Eva does not handle recursive calls yet, so a few tests containing them had
the recursive calls commented out:

- `invalid_memory_access.c`, function `invalid_memory_access_005`;
- `st_overflow.c`, function `st_overflow_005_func_001`;
- `st_underrun.c`, function `st_underrun_005`.


Also, 2 test files had deliberate parsing errors (concerning function pointers)
which prevent Frama-C from parsing them. They were removed from the list of
files to be parsed and their functions commented out from `main`.

Also, 5 tests concerning concurrency were removed because their source files
perform a non-portable cast from `pthread_t` to `int` (POSIX states that
the type of `pthread_t` is not required to be an arithmetic type. Frama-C's
libc defines it with a `struct`, which is allowed by the standard, and chosen
to deliberately help identify such non-conformance violations.
Lastly, since the tests are out of the scope of Eva anyway, removing them has
no impact in the end.


Remaining alarms
================

A few alarms remain in the code, due to:

- Imprecision in the handling of the variadic function `snprintf`:
  this function assigns to a buffer, which is then passed to `strlen`.
  However, there is currently no way to emulate the precise behavior of
  what `snprintf` produces, therefore we use a safe approximation in which the
  string is possibly non-terminated. This leads to 2 alarms (one in the caller
  and another in the callee).

- Signed overflows in `02_wo_Defects/redundant_code.c`, functions
  `redundant_cond_009` and `redundant_cond_0013`:

    Even after fixing the loop condition as mentioned previously,
    Eva is not able to infer that there is no signed overflow in the loop.
    This is because the value of `a` is imprecise (the range `[10..32767]`
    inside the loop) and very large, so a huge number of iterations would
    be necessary to obtain a precise result (that is, that the sum
    `32767 + 32766 + ... + 10`, stored in `b`, does not overflow a 32-bit int).
    Frama-C/Eva performs a widening which leads to a spurious alarm about
    the signed overflow.


"False negatives"
=================

A few test cases in the `01_w_Defects` do not lead to alarms in Frama-C/Eva.
These test cases are related to situations in which, from the point of view
of the user, it might make sense to consider them as "defects", but from the
point of view of the C standard, they are perfectly valid situations.

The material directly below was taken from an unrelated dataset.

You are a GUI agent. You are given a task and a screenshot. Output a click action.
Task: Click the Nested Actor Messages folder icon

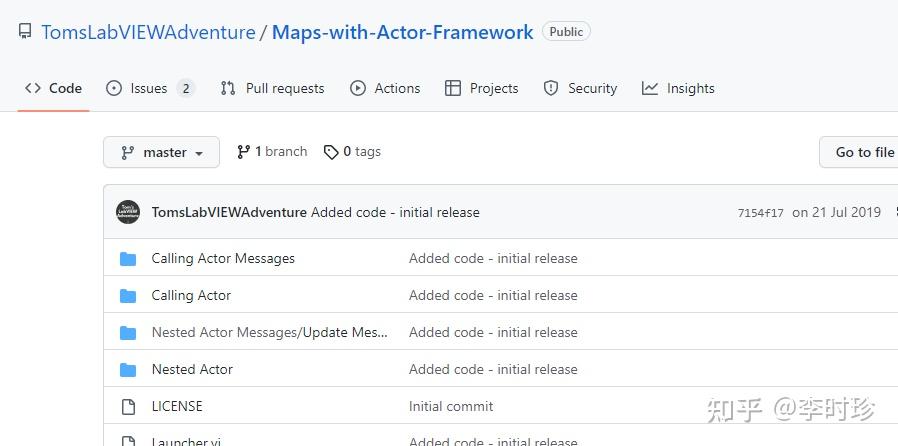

One such case is in file `memory_allocation_failure.c`, function
`memory_allocation_failure_002`:

    long long int *ptr=(long long*) malloc(MAX_VAL *sizeof(long long));

`MAX_VAL` is defined as `UINT_MAX`, therefore an unsigned integer type.
The test intention was that the size should "overflow".
However, unsigned overflow is allowed by the C standard, therefore
Frama-C by default does not raise any alarms.

It is possible to use option `-warn-unsigned-overflow` to trigger an alarm
in this situation, but then the rest of the code needs to be patched to avoid
triggering it in other situations.
In particular, the same file `memory_allocation_failure.c` contains the
following variable declaration:

    static unsigned int static_var = MAX_VAL*2;

Which makes the analysis stop during global variable initialization, since a
definite alarm has been found.
Fixing such issues should allow Frama-C to detect the overflow in the call
to `malloc`.